Another question you might ask and panic is “I’M GOING TO BE KICKED OUT OF MY COURSE STRAIGHTAWAY! WHAT DO I DO HERE???? I’VE FAILED A FEW SUBJECTS AND THIS IS MY FIRST SEMESTER OF FAILING!!!!” Don’t panic. The good news is that RMIT is not going to kick you out straight away. In fact they want to help you the first time around.

In answer to the first question, the “at risk” policy is a policy at RMIT is designed to help those that have failed a few subjects for the first time. If you fail a few subjects in a semester or fail the same subject twice for the first time, you will be put “at risk” by the Student Progress Committee. What is the “Student Progress Committee?” might you ask. They are a group of people, usually within your school that meet at the end of the end of the teaching period to identify students who are “at risk”.

What now?

The school will send you an email via your student email to ask you to have a meeting with them about your “at risk” status. At this stage they just want to help you, not try to exclude you.  You will meet with one or two academic advisors. This meeting is a chance to explain what went wrong during the semester and identify ways in which to help yourself so that you’ll do better and pass everything (almost everything!). At the meeting a plan will be discussed and decided upon. This is the Academic Improvement plan.

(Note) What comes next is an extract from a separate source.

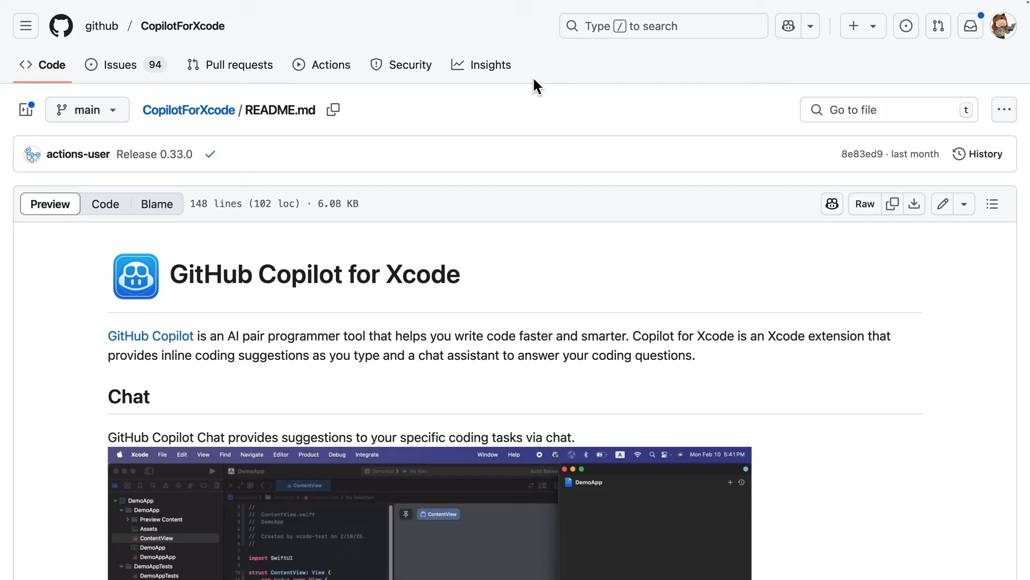
Task: Copy file path icon next to README.md
Action: tap(333, 110)
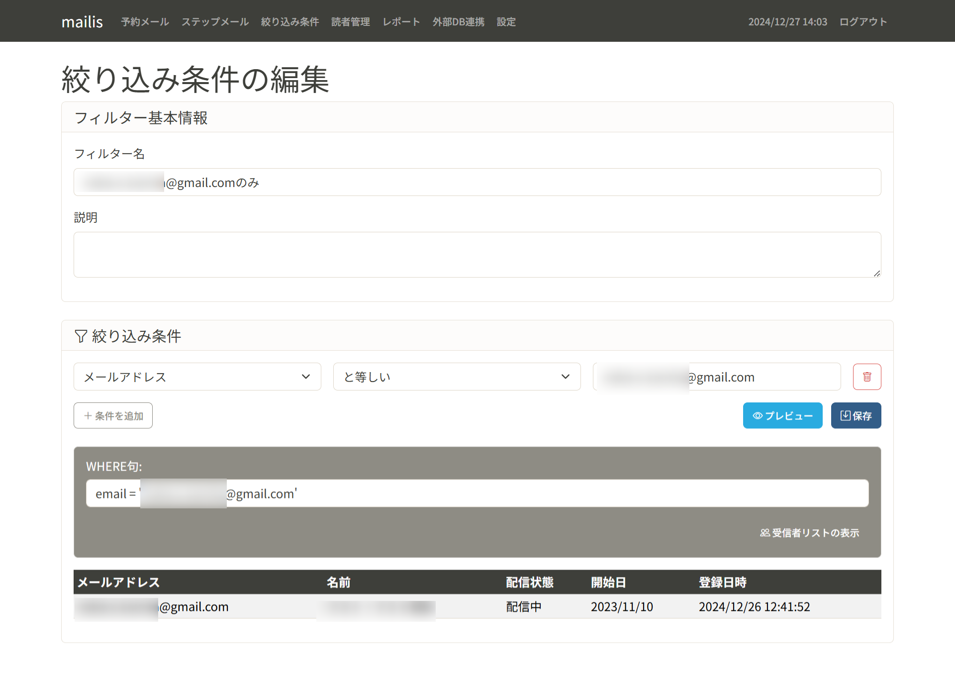Click the ログアウト link
This screenshot has height=679, width=955.
[863, 22]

You then need to sign this document. This will be sent to you by email and will go into your student file. If you don’t agree to anything in the plan, don’t sign it. Instead ask for clarification from the academic advisor.

Make sure that you check your student email regularly.

And if you received the email late or it never came, call the school and let them know. Or otherwise they will do a plan in your absence and will send one to you and you won’t be able to tell your side of the story.

But what if I need to appeal a result or make a complaint?

Get help from the Student Union and make sure that you tell the academic advisors at your meeting. If you don’t things might get worse. At least they don’t have to worry about you there and then.